What to produce:
From the records below, transcribe exactly the lines that begin at the line with "Home (9, 138)" and end at the line with "Duisburg (47, 1989)", both included.

(Saved entries)
/---
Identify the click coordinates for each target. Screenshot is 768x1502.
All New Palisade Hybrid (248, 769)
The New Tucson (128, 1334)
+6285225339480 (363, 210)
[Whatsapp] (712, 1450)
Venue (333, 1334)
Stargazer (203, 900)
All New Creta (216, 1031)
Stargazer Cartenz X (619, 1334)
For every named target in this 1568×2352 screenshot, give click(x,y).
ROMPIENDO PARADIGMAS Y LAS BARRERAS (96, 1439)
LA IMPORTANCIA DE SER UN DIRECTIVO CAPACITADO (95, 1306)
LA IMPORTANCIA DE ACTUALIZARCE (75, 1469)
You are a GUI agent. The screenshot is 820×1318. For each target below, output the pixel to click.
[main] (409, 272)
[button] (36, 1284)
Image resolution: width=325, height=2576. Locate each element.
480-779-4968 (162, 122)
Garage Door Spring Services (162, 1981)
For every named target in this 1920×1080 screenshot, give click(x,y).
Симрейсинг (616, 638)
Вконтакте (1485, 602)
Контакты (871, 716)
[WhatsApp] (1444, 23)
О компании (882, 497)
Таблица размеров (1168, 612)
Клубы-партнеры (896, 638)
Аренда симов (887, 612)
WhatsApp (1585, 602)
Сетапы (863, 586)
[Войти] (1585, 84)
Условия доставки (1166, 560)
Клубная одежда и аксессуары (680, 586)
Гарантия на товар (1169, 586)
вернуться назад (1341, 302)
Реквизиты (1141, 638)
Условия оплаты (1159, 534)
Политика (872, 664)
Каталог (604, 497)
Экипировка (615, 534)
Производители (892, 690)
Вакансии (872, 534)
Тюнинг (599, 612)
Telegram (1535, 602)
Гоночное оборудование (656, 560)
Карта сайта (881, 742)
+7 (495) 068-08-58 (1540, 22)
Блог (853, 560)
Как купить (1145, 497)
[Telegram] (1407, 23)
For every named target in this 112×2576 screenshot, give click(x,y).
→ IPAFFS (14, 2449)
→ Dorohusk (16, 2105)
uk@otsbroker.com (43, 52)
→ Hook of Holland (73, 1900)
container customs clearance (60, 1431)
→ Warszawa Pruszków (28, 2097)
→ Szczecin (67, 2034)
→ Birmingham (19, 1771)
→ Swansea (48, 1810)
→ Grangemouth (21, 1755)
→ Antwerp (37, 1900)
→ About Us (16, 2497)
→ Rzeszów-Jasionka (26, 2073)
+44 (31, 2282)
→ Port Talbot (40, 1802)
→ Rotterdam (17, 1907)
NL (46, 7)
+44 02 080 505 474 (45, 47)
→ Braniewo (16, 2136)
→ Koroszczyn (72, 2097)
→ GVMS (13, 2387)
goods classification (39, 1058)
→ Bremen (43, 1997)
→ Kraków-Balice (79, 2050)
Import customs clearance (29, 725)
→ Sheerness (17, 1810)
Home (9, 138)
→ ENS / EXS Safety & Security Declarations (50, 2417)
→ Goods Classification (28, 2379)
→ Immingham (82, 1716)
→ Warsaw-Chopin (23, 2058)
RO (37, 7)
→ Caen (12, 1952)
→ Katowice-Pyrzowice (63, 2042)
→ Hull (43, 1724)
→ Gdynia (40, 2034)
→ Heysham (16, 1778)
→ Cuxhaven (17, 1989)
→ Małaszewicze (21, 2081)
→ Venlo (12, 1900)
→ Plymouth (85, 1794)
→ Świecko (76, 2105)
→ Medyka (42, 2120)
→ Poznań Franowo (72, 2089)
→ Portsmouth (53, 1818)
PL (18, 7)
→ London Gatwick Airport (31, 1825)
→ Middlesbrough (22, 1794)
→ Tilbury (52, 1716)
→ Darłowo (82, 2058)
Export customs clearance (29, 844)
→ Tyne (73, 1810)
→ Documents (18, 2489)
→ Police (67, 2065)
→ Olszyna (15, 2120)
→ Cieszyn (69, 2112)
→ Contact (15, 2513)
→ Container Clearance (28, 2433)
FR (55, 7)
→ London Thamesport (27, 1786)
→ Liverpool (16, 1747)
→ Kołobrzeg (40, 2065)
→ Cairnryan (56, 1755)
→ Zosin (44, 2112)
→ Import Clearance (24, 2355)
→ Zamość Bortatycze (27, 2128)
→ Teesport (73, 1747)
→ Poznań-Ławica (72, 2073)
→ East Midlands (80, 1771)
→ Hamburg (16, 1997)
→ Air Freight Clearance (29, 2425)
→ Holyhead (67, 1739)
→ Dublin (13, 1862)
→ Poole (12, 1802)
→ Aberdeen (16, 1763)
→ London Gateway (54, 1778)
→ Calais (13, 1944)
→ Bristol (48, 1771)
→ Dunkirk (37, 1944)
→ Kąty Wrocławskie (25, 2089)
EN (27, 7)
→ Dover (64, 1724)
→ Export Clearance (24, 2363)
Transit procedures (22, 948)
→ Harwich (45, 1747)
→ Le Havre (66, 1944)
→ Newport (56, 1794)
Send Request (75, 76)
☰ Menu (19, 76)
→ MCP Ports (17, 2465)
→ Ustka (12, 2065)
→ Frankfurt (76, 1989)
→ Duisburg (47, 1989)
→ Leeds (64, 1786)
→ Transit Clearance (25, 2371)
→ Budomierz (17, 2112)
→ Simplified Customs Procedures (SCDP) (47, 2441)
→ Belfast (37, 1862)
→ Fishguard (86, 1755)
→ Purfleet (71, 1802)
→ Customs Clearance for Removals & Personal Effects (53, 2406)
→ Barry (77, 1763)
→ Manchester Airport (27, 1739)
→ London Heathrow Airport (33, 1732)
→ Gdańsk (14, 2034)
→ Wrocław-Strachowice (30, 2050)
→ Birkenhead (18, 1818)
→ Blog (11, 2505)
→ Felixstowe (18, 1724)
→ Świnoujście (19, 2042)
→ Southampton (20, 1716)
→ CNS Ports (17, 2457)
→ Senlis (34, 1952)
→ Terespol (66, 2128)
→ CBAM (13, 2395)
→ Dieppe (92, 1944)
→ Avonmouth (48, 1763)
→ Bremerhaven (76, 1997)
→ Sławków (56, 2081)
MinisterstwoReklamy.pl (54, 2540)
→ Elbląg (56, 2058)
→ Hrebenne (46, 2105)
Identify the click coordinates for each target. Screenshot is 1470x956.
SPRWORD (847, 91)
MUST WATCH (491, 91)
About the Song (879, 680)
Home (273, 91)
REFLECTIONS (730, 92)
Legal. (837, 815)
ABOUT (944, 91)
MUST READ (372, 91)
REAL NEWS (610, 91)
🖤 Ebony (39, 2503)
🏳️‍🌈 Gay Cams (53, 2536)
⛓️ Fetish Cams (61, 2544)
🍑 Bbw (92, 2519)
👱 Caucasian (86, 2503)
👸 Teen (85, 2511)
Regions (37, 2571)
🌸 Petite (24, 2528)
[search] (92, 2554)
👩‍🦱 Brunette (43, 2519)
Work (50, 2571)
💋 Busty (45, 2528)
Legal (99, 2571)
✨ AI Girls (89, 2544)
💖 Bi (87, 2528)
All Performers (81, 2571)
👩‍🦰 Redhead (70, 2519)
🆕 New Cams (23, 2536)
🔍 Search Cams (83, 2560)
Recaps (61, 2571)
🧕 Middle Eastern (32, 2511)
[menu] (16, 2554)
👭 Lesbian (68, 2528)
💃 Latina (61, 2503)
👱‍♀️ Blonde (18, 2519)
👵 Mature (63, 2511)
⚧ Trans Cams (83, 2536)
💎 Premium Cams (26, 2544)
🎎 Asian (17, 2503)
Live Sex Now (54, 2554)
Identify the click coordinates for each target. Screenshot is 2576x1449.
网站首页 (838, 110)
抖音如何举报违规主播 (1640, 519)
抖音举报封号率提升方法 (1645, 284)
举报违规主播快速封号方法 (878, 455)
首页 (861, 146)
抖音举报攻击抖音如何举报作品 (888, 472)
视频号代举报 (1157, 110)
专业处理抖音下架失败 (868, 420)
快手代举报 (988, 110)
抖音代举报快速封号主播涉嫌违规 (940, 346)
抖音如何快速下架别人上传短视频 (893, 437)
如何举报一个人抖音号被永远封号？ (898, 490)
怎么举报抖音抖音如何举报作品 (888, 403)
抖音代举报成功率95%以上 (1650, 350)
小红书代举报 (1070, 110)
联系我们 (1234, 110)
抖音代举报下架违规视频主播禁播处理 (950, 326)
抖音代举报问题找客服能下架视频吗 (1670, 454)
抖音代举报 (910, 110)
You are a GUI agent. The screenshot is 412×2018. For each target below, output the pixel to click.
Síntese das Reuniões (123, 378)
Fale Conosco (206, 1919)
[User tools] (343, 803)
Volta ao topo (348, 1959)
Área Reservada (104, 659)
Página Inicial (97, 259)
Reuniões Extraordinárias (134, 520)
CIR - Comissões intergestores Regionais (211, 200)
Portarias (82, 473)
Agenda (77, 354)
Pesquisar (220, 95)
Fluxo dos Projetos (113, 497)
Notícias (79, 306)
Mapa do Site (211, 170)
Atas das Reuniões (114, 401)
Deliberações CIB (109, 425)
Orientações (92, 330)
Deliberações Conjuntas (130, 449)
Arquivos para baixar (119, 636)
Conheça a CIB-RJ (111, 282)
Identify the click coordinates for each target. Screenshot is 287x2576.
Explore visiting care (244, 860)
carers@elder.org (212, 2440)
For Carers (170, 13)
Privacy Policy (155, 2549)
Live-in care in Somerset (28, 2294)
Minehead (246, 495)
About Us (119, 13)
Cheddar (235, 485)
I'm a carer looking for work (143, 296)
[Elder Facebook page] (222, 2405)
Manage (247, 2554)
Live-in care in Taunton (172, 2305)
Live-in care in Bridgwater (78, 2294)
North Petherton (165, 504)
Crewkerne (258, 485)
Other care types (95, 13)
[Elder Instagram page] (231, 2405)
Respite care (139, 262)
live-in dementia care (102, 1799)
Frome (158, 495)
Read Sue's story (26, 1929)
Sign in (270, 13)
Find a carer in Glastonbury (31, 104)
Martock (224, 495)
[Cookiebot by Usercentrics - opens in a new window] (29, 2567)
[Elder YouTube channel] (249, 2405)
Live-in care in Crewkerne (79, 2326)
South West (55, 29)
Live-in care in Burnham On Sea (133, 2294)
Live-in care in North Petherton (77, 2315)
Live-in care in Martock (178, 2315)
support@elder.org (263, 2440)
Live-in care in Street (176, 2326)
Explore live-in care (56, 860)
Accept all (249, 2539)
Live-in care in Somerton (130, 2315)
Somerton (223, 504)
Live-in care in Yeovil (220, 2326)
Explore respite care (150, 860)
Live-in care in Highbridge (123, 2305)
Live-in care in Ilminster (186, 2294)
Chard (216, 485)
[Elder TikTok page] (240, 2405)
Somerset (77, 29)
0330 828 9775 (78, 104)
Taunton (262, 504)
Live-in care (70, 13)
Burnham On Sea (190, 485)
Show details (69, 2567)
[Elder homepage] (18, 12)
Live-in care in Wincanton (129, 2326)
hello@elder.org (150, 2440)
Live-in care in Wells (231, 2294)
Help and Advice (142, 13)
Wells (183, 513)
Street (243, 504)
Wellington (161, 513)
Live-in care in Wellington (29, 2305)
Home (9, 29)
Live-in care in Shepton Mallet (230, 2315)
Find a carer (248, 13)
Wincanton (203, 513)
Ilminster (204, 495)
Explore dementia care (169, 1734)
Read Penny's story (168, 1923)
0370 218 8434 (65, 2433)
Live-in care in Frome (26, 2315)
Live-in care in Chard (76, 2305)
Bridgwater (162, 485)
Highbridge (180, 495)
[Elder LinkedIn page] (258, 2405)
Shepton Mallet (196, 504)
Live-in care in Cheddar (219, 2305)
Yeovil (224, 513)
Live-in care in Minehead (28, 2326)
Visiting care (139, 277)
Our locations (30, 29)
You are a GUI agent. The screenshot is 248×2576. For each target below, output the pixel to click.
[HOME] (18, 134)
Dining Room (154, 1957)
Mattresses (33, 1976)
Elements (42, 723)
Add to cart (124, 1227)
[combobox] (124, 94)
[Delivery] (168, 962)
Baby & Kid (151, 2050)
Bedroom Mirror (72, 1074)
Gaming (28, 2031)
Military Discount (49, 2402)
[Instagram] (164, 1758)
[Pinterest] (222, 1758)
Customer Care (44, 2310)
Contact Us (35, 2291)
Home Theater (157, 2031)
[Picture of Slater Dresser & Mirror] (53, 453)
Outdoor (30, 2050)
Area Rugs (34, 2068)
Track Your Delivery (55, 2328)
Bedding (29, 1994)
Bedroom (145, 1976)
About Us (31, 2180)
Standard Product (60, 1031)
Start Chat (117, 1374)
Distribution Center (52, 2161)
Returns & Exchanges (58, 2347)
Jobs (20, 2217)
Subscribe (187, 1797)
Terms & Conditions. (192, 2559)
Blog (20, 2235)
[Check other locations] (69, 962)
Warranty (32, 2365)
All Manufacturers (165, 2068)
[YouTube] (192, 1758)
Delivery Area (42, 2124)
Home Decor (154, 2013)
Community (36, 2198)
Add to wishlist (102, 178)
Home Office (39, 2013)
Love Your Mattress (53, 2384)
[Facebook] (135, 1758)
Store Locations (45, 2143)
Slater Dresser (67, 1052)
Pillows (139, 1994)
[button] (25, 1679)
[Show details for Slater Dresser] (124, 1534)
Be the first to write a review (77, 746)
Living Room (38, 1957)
\---
Written response:
Home (9, 138)
→ ENS / EXS Safety & Security Declarations (50, 2417)
→ Goods Classification (28, 2379)
→ Immingham (82, 1716)
→ Warsaw-Chopin (23, 2058)
RO (37, 7)
→ Caen (12, 1952)
→ Katowice-Pyrzowice (63, 2042)
→ Hull (43, 1724)
→ Gdynia (40, 2034)
→ Heysham (16, 1778)
→ Cuxhaven (17, 1989)
→ Małaszewicze (21, 2081)
→ Venlo (12, 1900)
→ Plymouth (85, 1794)
→ Świecko (76, 2105)
→ Medyka (42, 2120)
→ Poznań Franowo (72, 2089)
→ Portsmouth (53, 1818)
PL (18, 7)
→ London Gatwick Airport (31, 1825)
→ Middlesbrough (22, 1794)
→ Tilbury (52, 1716)
→ Darłowo (82, 2058)
Export customs clearance (29, 844)
→ Tyne (73, 1810)
→ Documents (18, 2489)
→ Police (67, 2065)
→ Olszyna (15, 2120)
→ Cieszyn (69, 2112)
→ Contact (15, 2513)
→ Container Clearance (28, 2433)
FR (55, 7)
→ London Thamesport (27, 1786)
→ Liverpool (16, 1747)
→ Kołobrzeg (40, 2065)
→ Cairnryan (56, 1755)
→ Zosin (44, 2112)
→ Import Clearance (24, 2355)
→ Zamość Bortatycze (27, 2128)
→ Teesport (73, 1747)
→ Poznań-Ławica (72, 2073)
→ East Midlands (80, 1771)
→ Hamburg (16, 1997)
→ Air Freight Clearance (29, 2425)
→ Holyhead (67, 1739)
→ Dublin (13, 1862)
→ Poole (12, 1802)
→ Aberdeen (16, 1763)
→ London Gateway (54, 1778)
→ Calais (13, 1944)
→ Bristol (48, 1771)
→ Dunkirk (37, 1944)
→ Kąty Wrocławskie (25, 2089)
EN (27, 7)
→ Dover (64, 1724)
→ Export Clearance (24, 2363)
Transit procedures (22, 948)
→ Harwich (45, 1747)
→ Le Havre (66, 1944)
→ Newport (56, 1794)
Send Request (75, 76)
☰ Menu (19, 76)
→ MCP Ports (17, 2465)
→ Ustka (12, 2065)
→ Frankfurt (76, 1989)
→ Duisburg (47, 1989)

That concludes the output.